_RECORDS_
----

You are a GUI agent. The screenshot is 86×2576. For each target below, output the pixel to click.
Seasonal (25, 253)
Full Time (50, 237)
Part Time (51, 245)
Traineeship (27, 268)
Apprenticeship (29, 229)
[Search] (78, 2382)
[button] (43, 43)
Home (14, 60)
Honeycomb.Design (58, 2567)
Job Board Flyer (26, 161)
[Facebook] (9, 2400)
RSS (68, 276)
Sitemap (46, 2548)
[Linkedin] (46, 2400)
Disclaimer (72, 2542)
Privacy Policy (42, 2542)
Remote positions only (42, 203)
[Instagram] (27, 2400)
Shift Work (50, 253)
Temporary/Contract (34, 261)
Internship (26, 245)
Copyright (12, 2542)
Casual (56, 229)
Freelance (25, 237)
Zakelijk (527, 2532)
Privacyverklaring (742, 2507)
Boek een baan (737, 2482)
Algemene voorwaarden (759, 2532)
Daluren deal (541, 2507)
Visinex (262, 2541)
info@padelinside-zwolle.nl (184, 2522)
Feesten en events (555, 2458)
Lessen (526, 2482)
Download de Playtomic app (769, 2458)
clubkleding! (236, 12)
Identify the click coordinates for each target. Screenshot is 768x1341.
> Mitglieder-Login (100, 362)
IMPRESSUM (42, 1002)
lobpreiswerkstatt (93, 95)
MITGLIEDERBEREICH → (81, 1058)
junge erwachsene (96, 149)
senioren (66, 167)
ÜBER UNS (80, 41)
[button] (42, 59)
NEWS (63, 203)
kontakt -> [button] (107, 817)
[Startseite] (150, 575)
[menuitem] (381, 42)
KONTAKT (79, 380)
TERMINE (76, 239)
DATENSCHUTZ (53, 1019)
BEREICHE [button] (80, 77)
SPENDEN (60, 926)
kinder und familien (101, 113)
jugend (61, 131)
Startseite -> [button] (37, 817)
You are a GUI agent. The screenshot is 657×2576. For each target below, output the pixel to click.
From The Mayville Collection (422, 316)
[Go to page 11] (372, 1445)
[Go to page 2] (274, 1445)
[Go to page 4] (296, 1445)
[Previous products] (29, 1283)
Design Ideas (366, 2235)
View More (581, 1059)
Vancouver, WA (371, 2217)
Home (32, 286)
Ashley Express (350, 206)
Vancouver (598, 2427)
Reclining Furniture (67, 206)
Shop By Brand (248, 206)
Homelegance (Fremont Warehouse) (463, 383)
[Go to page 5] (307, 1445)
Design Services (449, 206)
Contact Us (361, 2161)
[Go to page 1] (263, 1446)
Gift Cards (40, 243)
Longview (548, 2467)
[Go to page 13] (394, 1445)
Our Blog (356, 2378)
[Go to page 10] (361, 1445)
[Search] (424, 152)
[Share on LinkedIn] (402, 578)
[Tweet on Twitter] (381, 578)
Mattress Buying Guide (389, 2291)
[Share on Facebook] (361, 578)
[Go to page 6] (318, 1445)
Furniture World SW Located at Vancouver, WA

----

_EXERCISE REQUIREMENTS_
The required output is every line from the one with "BEREICHE [button] (80, 77)" to the final line of the entries, repeated exactly and with nothing else.

_RESPONSE_
BEREICHE [button] (80, 77)
SPENDEN (60, 926)
kinder und familien (101, 113)
jugend (61, 131)
Startseite -> [button] (37, 817)
You are a GUI agent. The screenshot is 657×2576. For each target below, output the pixel to click.
From The Mayville Collection (422, 316)
[Go to page 11] (372, 1445)
[Go to page 2] (274, 1445)
[Go to page 4] (296, 1445)
[Previous products] (29, 1283)
Design Ideas (366, 2235)
View More (581, 1059)
Vancouver, WA (371, 2217)
Home (32, 286)
Ashley Express (350, 206)
Vancouver (598, 2427)
Reclining Furniture (67, 206)
Shop By Brand (248, 206)
Homelegance (Fremont Warehouse) (463, 383)
[Go to page 5] (307, 1445)
Design Services (449, 206)
Contact Us (361, 2161)
[Go to page 1] (263, 1446)
Gift Cards (40, 243)
Longview (548, 2467)
[Go to page 13] (394, 1445)
Our Blog (356, 2378)
[Go to page 10] (361, 1445)
[Search] (424, 152)
[Share on LinkedIn] (402, 578)
[Tweet on Twitter] (381, 578)
Mattress Buying Guide (389, 2291)
[Share on Facebook] (361, 578)
[Go to page 6] (318, 1445)
Furniture World SW Located at Vancouver, WA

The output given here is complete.